:: Data for the task ::
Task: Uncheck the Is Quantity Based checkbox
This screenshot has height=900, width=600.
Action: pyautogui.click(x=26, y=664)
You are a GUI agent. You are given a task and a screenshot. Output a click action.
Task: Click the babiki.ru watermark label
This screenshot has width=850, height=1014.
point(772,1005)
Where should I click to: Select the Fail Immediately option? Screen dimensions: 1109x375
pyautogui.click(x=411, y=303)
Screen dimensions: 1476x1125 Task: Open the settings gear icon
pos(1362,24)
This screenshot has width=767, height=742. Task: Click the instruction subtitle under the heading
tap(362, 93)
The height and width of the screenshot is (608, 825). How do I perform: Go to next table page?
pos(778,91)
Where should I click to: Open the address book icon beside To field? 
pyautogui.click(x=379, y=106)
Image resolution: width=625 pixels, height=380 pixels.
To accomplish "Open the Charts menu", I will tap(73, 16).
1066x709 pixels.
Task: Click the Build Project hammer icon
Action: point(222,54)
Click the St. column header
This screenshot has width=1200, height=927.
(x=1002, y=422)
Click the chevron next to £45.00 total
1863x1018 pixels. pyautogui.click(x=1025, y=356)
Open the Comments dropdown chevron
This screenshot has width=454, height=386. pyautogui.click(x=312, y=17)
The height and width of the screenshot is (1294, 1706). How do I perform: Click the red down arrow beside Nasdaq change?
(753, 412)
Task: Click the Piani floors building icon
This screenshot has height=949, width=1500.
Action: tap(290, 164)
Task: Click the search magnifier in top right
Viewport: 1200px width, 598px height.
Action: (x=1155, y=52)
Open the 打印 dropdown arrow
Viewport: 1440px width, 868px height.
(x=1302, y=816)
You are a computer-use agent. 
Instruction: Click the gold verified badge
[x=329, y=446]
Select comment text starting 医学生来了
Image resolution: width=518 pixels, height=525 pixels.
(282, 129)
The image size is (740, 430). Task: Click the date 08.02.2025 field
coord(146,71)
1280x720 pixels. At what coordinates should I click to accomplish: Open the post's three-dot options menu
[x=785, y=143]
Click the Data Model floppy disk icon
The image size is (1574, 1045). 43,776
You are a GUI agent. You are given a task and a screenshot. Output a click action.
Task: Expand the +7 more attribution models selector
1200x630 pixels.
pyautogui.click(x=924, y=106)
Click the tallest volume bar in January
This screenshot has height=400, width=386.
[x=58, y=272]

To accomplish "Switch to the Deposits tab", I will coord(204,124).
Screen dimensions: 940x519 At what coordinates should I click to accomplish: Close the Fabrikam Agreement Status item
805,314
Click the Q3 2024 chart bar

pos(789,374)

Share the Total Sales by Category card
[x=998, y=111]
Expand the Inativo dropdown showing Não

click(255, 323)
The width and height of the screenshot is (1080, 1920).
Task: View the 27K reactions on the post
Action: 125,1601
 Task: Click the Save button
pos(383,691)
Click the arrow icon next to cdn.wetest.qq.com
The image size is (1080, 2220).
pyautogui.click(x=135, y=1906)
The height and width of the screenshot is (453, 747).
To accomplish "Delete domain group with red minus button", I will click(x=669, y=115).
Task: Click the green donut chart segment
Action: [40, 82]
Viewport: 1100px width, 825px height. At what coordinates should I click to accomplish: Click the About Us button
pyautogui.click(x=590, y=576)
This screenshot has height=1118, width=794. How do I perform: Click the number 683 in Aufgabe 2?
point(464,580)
:::
From the first entry to the last, reproduce everything precisely.

Result below:
Task: Uncheck the Is Quantity Based checkbox
This screenshot has height=900, width=600.
Action: pyautogui.click(x=26, y=664)
You are a GUI agent. You are given a task and a screenshot. Output a click action.
Task: Click the babiki.ru watermark label
This screenshot has width=850, height=1014.
point(772,1005)
Where should I click to: Select the Fail Immediately option? Screen dimensions: 1109x375
pyautogui.click(x=411, y=303)
Screen dimensions: 1476x1125 Task: Open the settings gear icon
pos(1362,24)
This screenshot has width=767, height=742. Task: Click the instruction subtitle under the heading
tap(362, 93)
The height and width of the screenshot is (608, 825). How do I perform: Go to next table page?
pos(778,91)
Where should I click to: Open the address book icon beside To field? 
pyautogui.click(x=379, y=106)
Image resolution: width=625 pixels, height=380 pixels.
To accomplish "Open the Charts menu", I will tap(73, 16).
1066x709 pixels.
Task: Click the Build Project hammer icon
Action: point(222,54)
Click the St. column header
This screenshot has width=1200, height=927.
(x=1002, y=422)
Click the chevron next to £45.00 total
1863x1018 pixels. pyautogui.click(x=1025, y=356)
Open the Comments dropdown chevron
This screenshot has width=454, height=386. pyautogui.click(x=312, y=17)
The height and width of the screenshot is (1294, 1706). How do I perform: Click the red down arrow beside Nasdaq change?
(753, 412)
Task: Click the Piani floors building icon
This screenshot has height=949, width=1500.
Action: tap(290, 164)
Task: Click the search magnifier in top right
Viewport: 1200px width, 598px height.
Action: (x=1155, y=52)
Open the 打印 dropdown arrow
Viewport: 1440px width, 868px height.
(x=1302, y=816)
You are a computer-use agent. 
Instruction: Click the gold verified badge
[x=329, y=446]
Select comment text starting 医学生来了
Image resolution: width=518 pixels, height=525 pixels.
(282, 129)
The image size is (740, 430). Task: Click the date 08.02.2025 field
coord(146,71)
1280x720 pixels. At what coordinates should I click to accomplish: Open the post's three-dot options menu
[x=785, y=143]
Click the Data Model floppy disk icon
The image size is (1574, 1045). 43,776
You are a GUI agent. You are given a task and a screenshot. Output a click action.
Task: Expand the +7 more attribution models selector
1200x630 pixels.
pyautogui.click(x=924, y=106)
Click the tallest volume bar in January
This screenshot has height=400, width=386.
[x=58, y=272]

To accomplish "Switch to the Deposits tab", I will coord(204,124).
Screen dimensions: 940x519 At what coordinates should I click to accomplish: Close the Fabrikam Agreement Status item
805,314
Click the Q3 2024 chart bar

pos(789,374)

Share the Total Sales by Category card
[x=998, y=111]
Expand the Inativo dropdown showing Não

click(255, 323)
The width and height of the screenshot is (1080, 1920).
Task: View the 27K reactions on the post
Action: 125,1601
 Task: Click the Save button
pos(383,691)
Click the arrow icon next to cdn.wetest.qq.com
The image size is (1080, 2220).
pyautogui.click(x=135, y=1906)
The height and width of the screenshot is (453, 747).
To accomplish "Delete domain group with red minus button", I will click(x=669, y=115).
Task: Click the green donut chart segment
Action: [40, 82]
Viewport: 1100px width, 825px height. At what coordinates should I click to accomplish: Click the About Us button
pyautogui.click(x=590, y=576)
This screenshot has height=1118, width=794. How do I perform: Click the number 683 in Aufgabe 2?
point(464,580)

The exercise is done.